The loss of life and property in the wake of Hurricane Sandy is an undeniable nightmare for countless people. But as seen in the political realm during the last three weeks, tragedy often creates paths for individuals and organizations to rise up and show character. With that in mind, has any brand had a better month than Occupy Wall Street—now also known as Occupy Sandy?
Talk to anyone who knows at least a little bit about how Occupy Wall Street has shifted its big-money-protest organization into a full-bore disaster relief system for Hurricane Sandy victims. Anecdotally, the brand transformation is there.
“There’s no question,” said Peter Madden, CEO of AgileCat, a public relations and branding firm in Philadelphia. “If you took their brand and rated it [on a 10-point scale], it’s gone from a two to a 10. It makes you reflect on the Occupy Wall Street movement, where there may have been a lot of [negative sentiment] around it. Like, ‘Why don’t these people just get a job? What are they doing? They are blocking the traffic.’ I think now people are doing a little bit of a rearview mirror and considering what the movement organizers have done with Sandy. People are now saying, ‘Geez, these are a lot of well-meaning people.’ Occupy is addressing the needs of the neediest. They've done an exemplary job of showing what their brand is about.”
Data Shows Improved ‘Occupy’ Brand
According to social data firm NetBase, Occupy mentions—whether for Occupy Wall Street or Occupy Sandy—on social media sites like Twitter and Facebook have turned favorable. During the month before Hurricane Sandy, Occupy's sentiment analysis was 51 percent positive, 49 percent negative. Since the storm hit on Oct. 29, per NetBase, the social sentiment has gone to 68 percent positive, 32 percent negative.
Adweek spoke with Breanna Lembitz, who serves as the movement’s de facto CFO, about the metamorphosis of her organization’s brand, at least in the public view.
“It makes sense,” she said. “No one is going to disagree that Sandy is disempowering. But there is a huge swath of the population that will disagree with the idea that Wall Street is disempowering.”

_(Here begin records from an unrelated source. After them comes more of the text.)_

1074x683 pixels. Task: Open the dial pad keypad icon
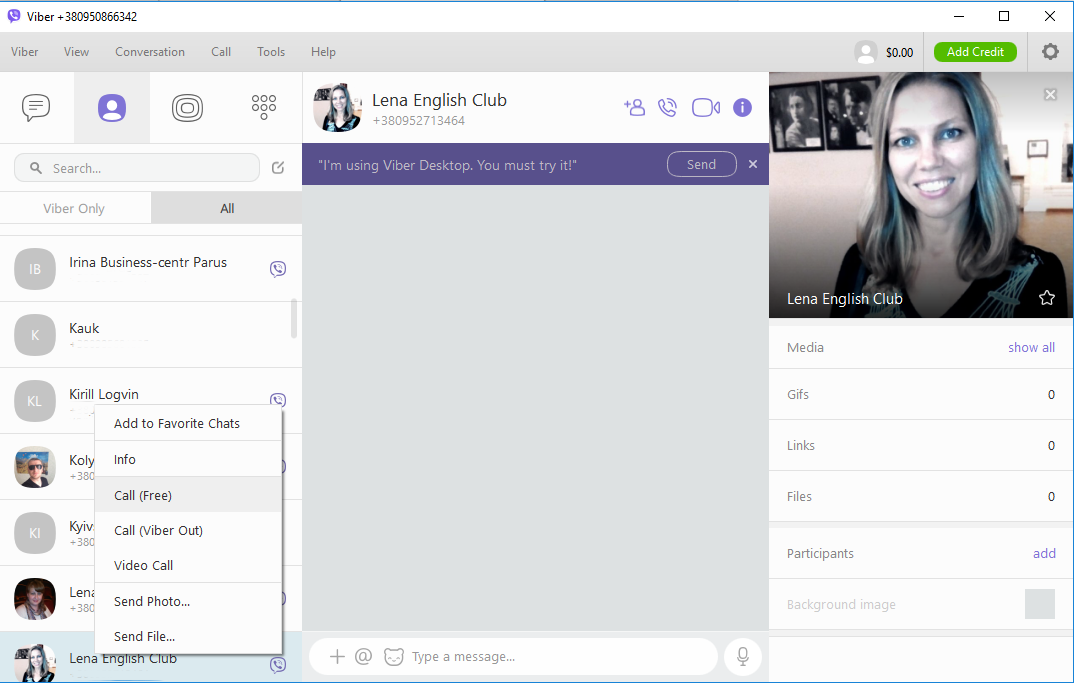pos(263,107)
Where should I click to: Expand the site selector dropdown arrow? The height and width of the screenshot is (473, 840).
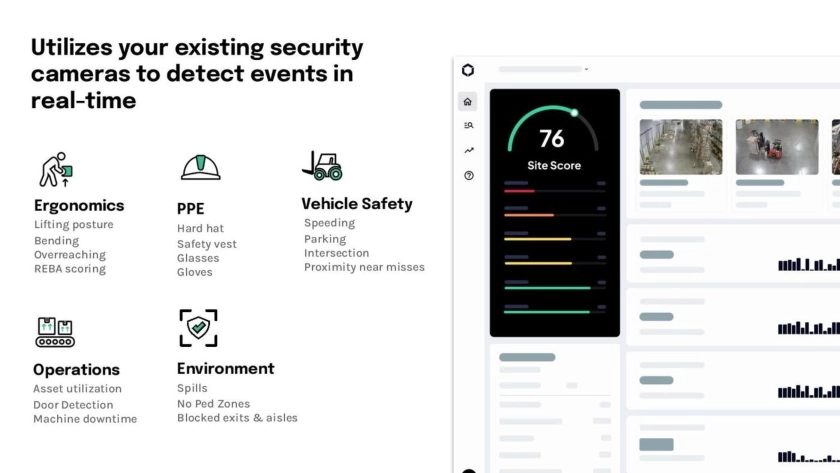586,70
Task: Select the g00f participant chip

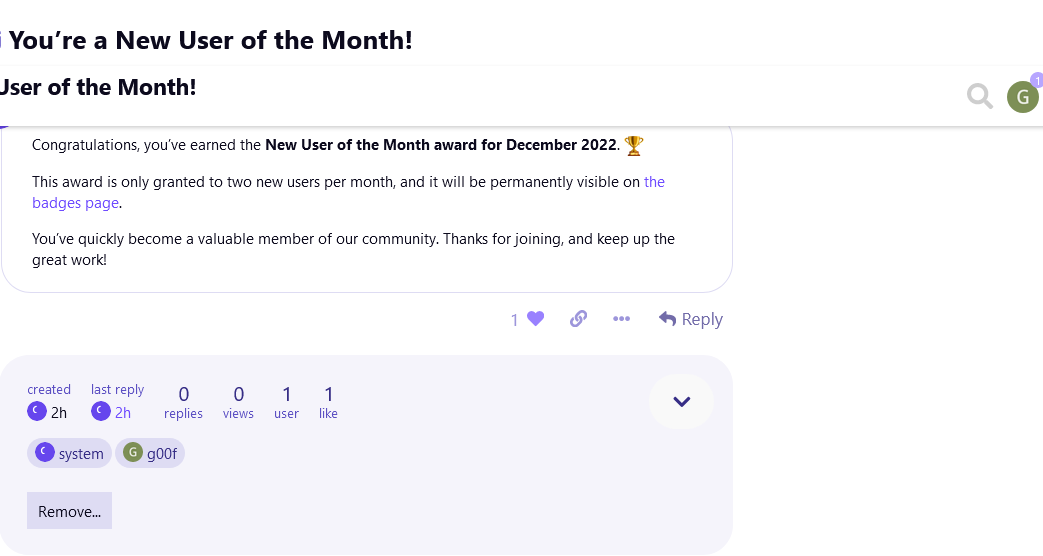Action: click(150, 453)
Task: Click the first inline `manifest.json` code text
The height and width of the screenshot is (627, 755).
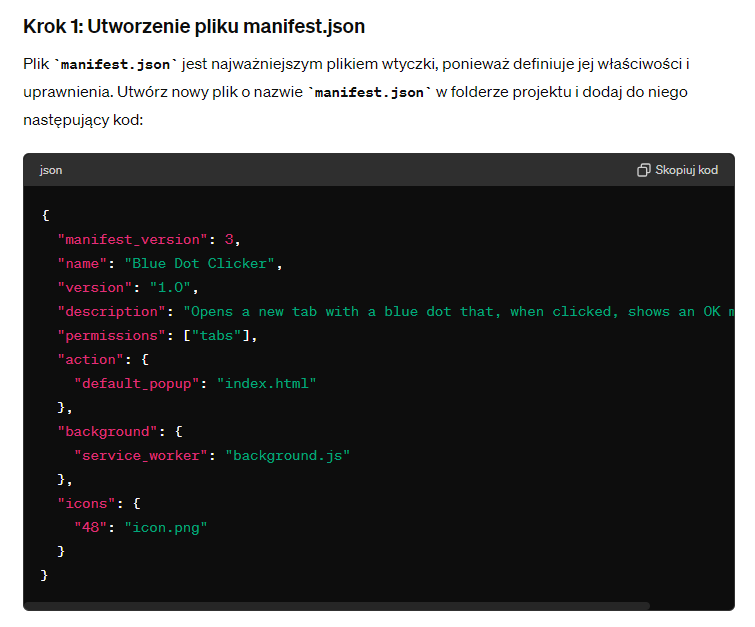Action: [119, 65]
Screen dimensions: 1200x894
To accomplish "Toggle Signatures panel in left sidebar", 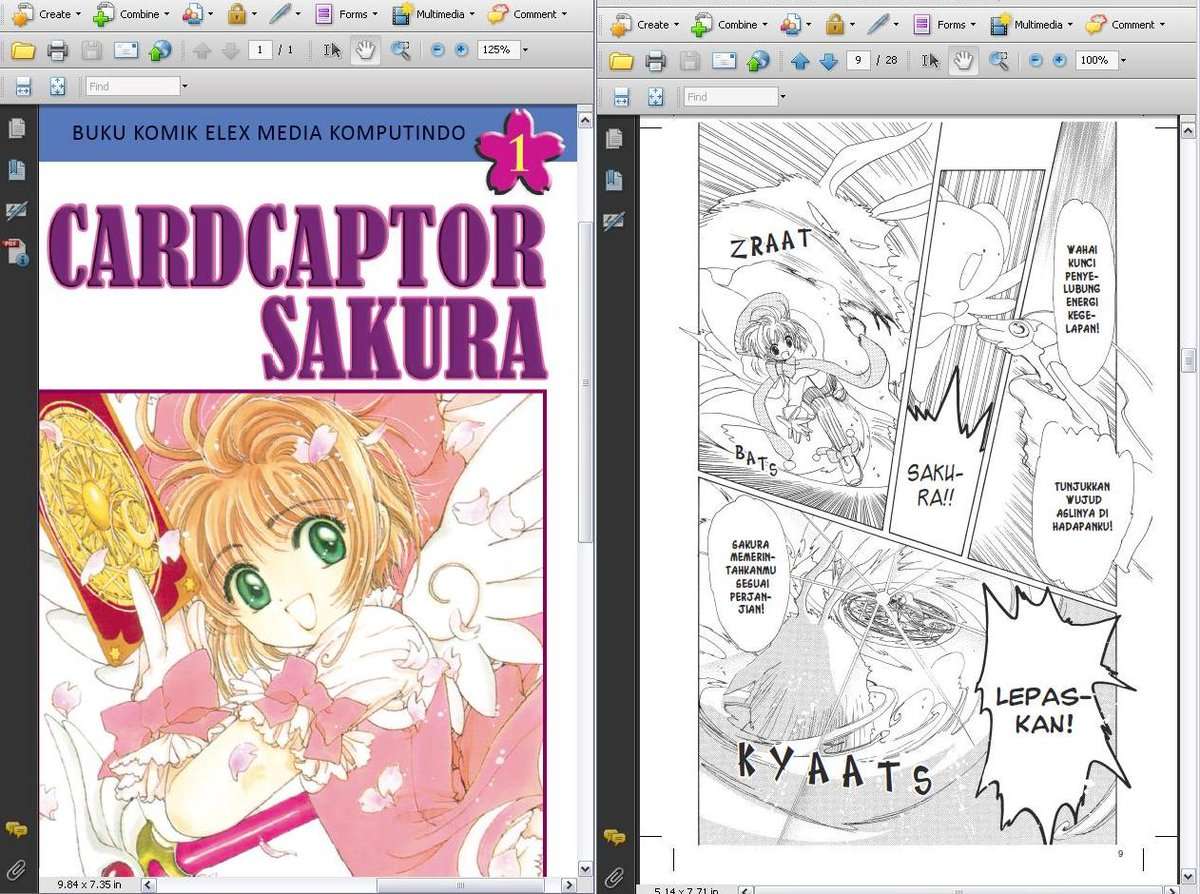I will [x=16, y=210].
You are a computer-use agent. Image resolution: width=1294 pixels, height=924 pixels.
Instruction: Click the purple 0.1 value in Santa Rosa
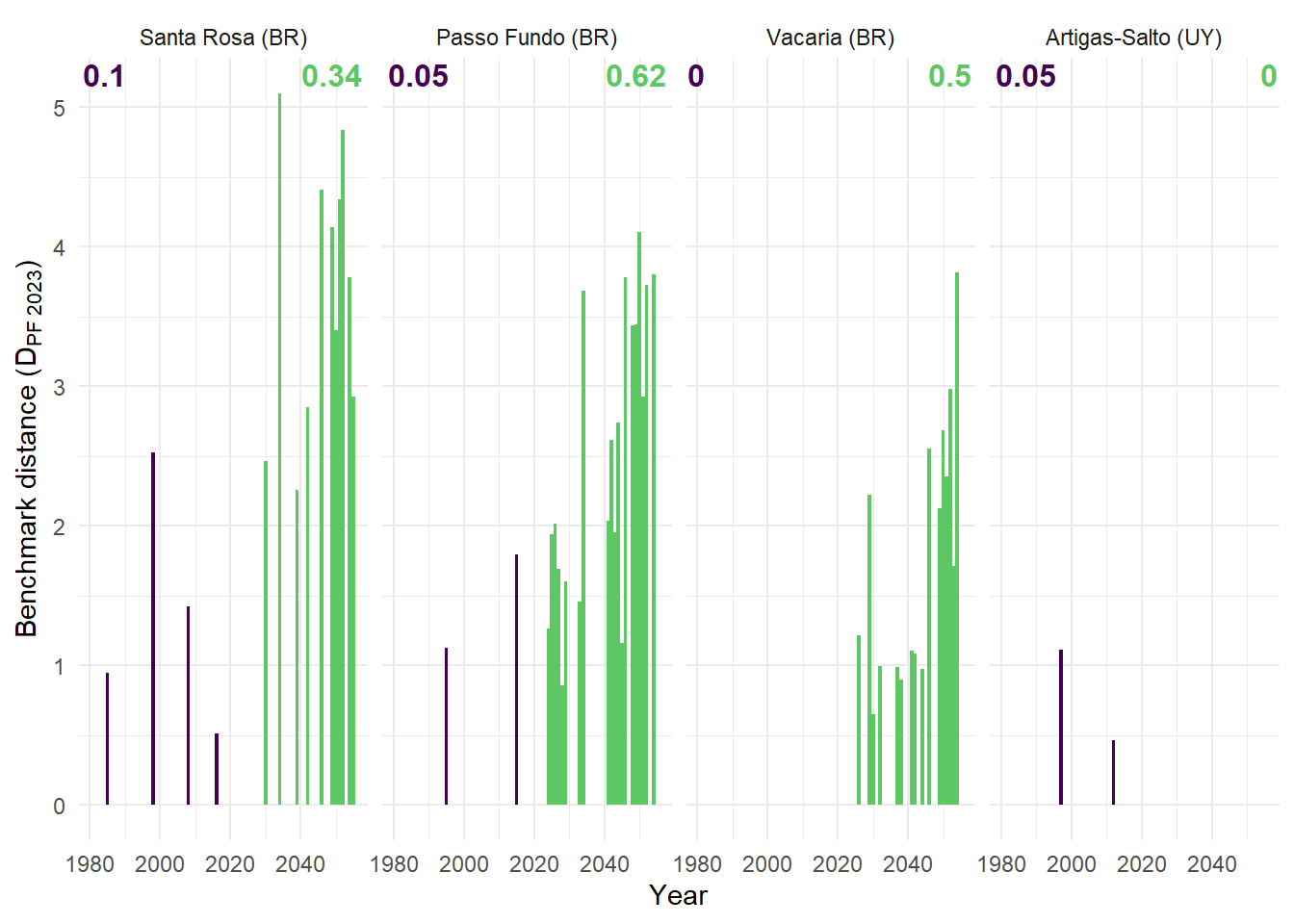[103, 76]
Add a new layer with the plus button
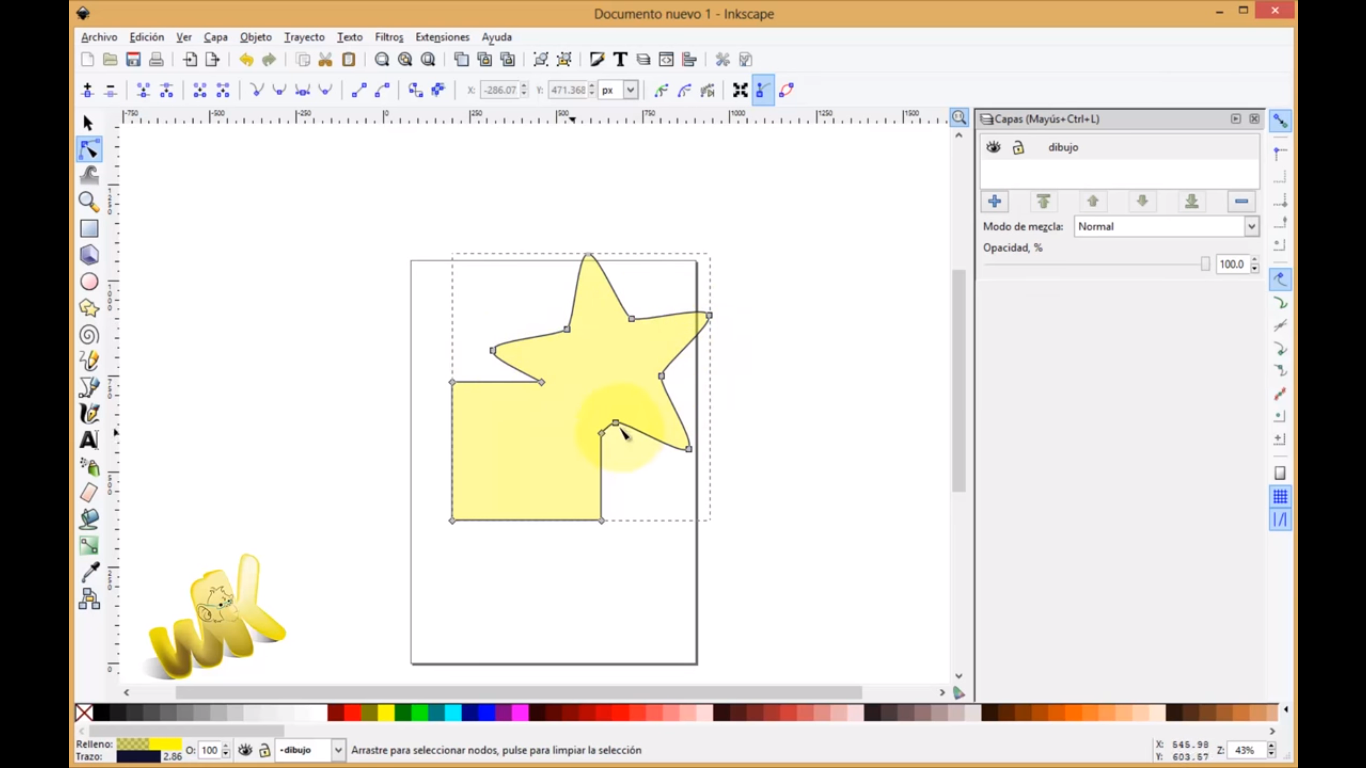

But it’s not that Occupiers have changed course, Lembitz said. The movement's origins were entrenched in goodwill, and it will continue with that mindset whether the concerns are disaster or financial relief. This week, her org has gained considerable notice for its “Rolling Jubilee” plan to buy distressed debt on the cheap and then holistically relieve debtors.
Shifting Perception: 4,000 Volunteers & Millions In Relief
Say what you will about Occupy—it seems to be building a ground game that's no longer constricted to hundreds of protest tents in Zuccotti Park.
While Lembitz’s focus right now is on Sandy, Lembitz said, "Occupy Wall Street was about empowering people against the oppression of Wall Street. This is about empowering people against the oppression of the storm. I see it as different aspects being applied to the same concept.”
Lembitz, 22, joined Occupy one week after its inception in September 2011, first serving on the organization’s medical team before joining the facilitation team and then the finance team. Indeed, her one-year journey in the organization in of itself flies in the face of popular depictions of Occupy, whose members have been criticized as lazy, freeloading idealists who are so disorganized that they can't figure out what they are protesting about. The goodwill accomplished by Occupy in the wake of Sandy practically takes the steam out of such perceptions.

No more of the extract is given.